Loan comparison

FHA vs. Conventional Loans in 2025

Compare down payments, mortgage insurance, and credit score rules for the most popular loan options.

FHA and conventional loans dominate the market, but each serves a distinct borrower profile. This side-by-side comparison clarifies costs, insurance rules, and underwriting so you can pick the loan that supports your homeownership goals.

Key takeaways

  • FHA loans allow 3.5% down with scores as low as 580 but require mortgage insurance premiums for most of the loan life.
  • Conventional loans waive private mortgage insurance once you reach 78% loan-to-value or request removal at 80%.
  • Higher credit scores and larger down payments typically favor conventional loans, while heavier debt loads may lean toward FHA flexibility.

Compare upfront and monthly costs

FHA charges both an upfront mortgage insurance premium (UFMIP) and an annual premium. Conventional loans use private mortgage insurance (PMI) that adjusts based on credit score and down payment.

Use the calculator to model both scenarios. Plug in the MIP and PMI factors so you see the real monthly payment difference.

  • Remember FHA allows seller credits up to 6%, compared with 3% for conventional when you put less than 10% down.
  • Conventional loans may require higher credit scores to keep PMI affordable.

Review underwriting flexibility

FHA can stretch debt-to-income ratios above 50% with strong compensating factors. Conventional guidelines typically top out around 45%.

FHA offers more leniency after credit events like bankruptcy or foreclosure, whereas conventional loans demand longer waiting periods.

  • Consider FHA if you have thin credit history or higher debt but solid income stability.
  • Choose conventional when you can reach 20% down within two to three years to remove PMI faster.

Plan for long-term costs

If you expect to keep the home for decades, compare how quickly you can remove PMI versus the cost of FHA mortgage insurance over time.

Build a refinance plan.
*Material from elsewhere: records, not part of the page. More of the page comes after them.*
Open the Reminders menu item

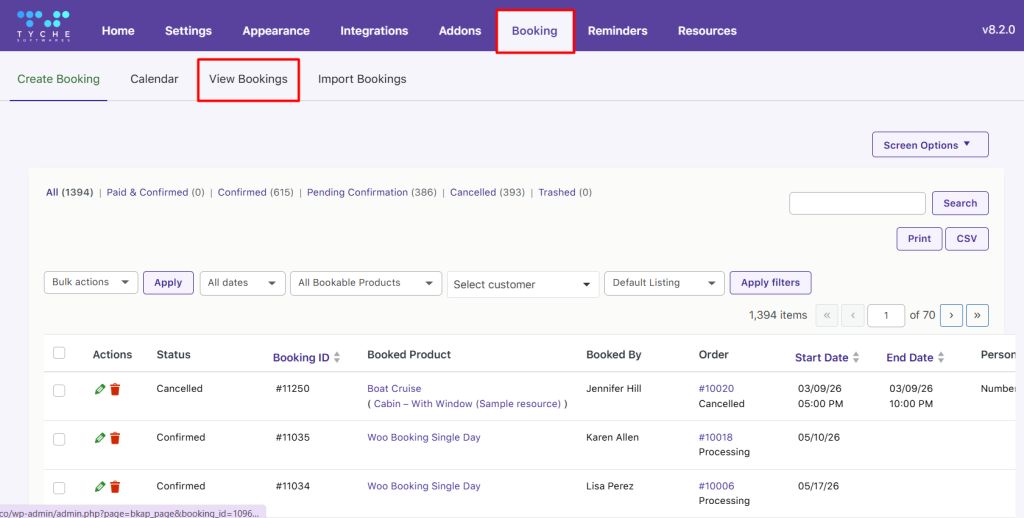(617, 31)
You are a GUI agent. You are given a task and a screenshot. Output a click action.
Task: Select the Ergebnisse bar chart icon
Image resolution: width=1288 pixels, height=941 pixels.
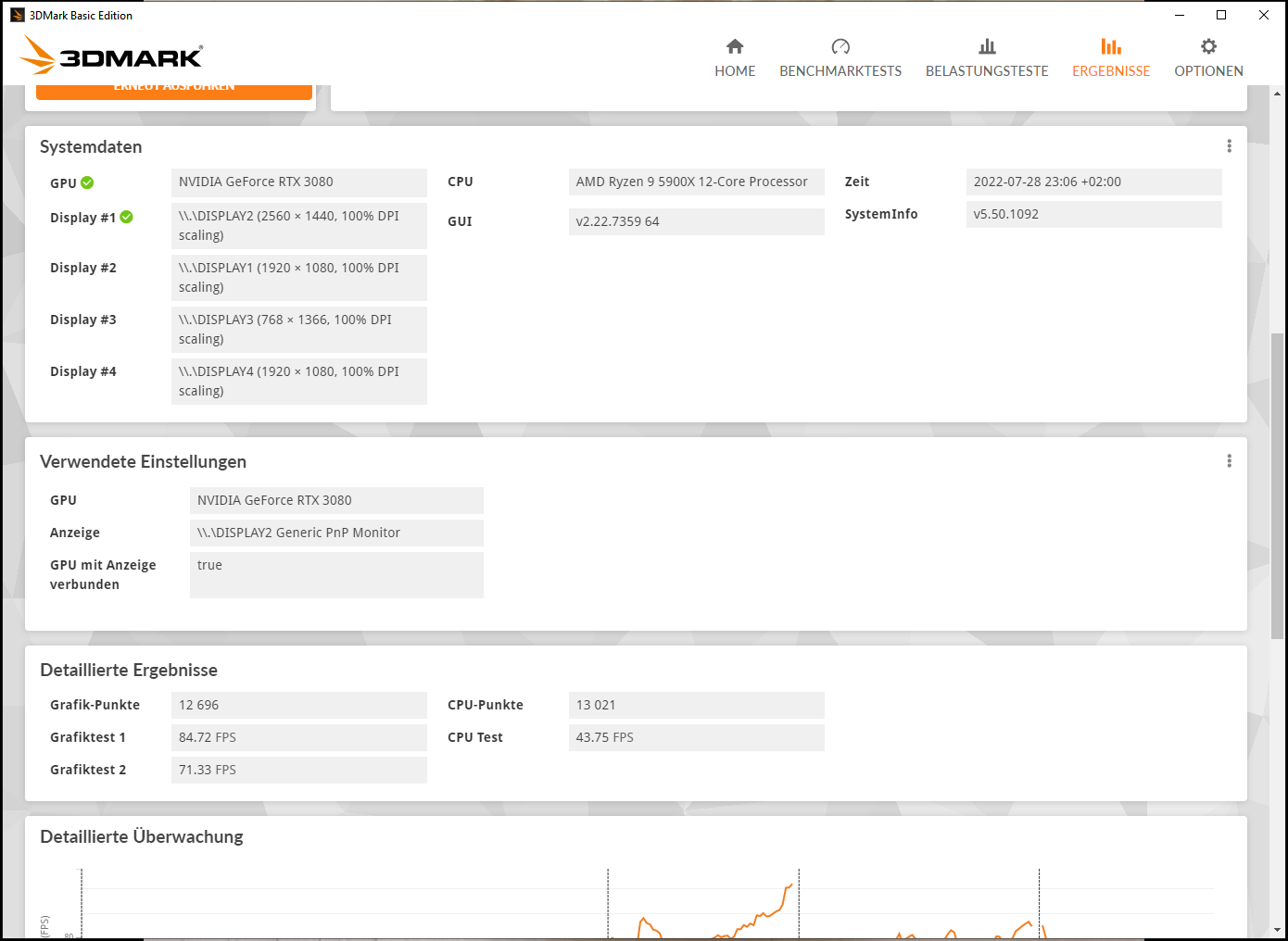pyautogui.click(x=1111, y=46)
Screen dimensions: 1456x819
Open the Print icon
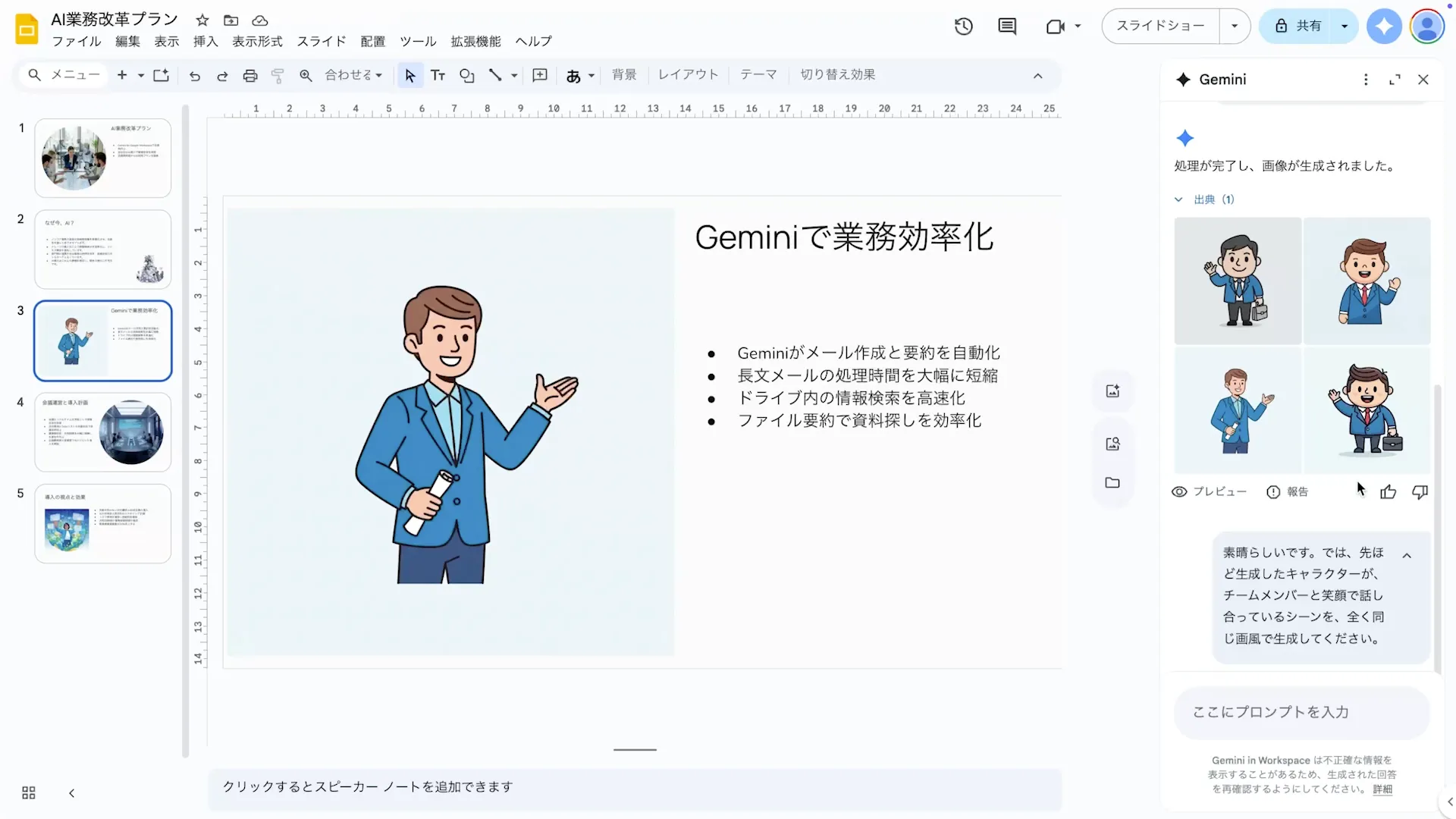coord(250,75)
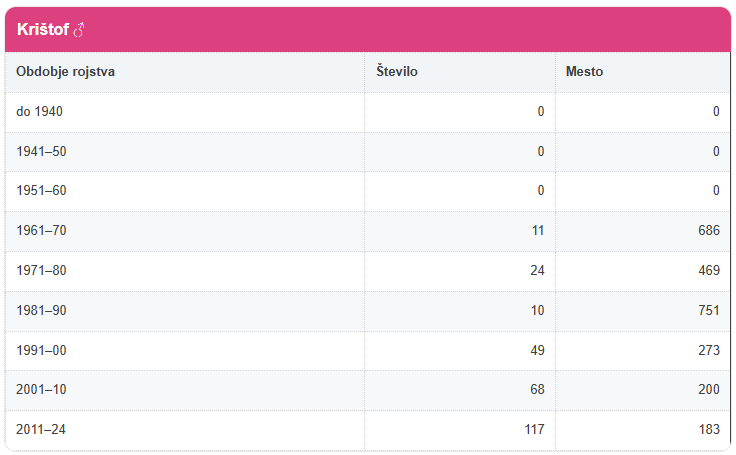
Task: Select the 2001–10 period row label
Action: click(40, 389)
Many borrowers start with FHA for flexibility and refinance into a conventional loan once equity improves.

Action steps to take next

  1. Quote both loan types with the same lender so fees stay consistent.
  2. Track PMI removal dates as part of your long-term budget planning.
  3. Re-run scenarios annually to confirm the original loan still delivers the best payment structure.

Mortgage questions answered

Can I cancel FHA mortgage insurance?

Only if you put at least 10% down. Otherwise, the annual premium lasts for the life of the loan unless you refinance.

Is PMI tax deductible?

The deduction has been renewed periodically by Congress. Check current IRS rules or talk to your tax advisor before counting on it.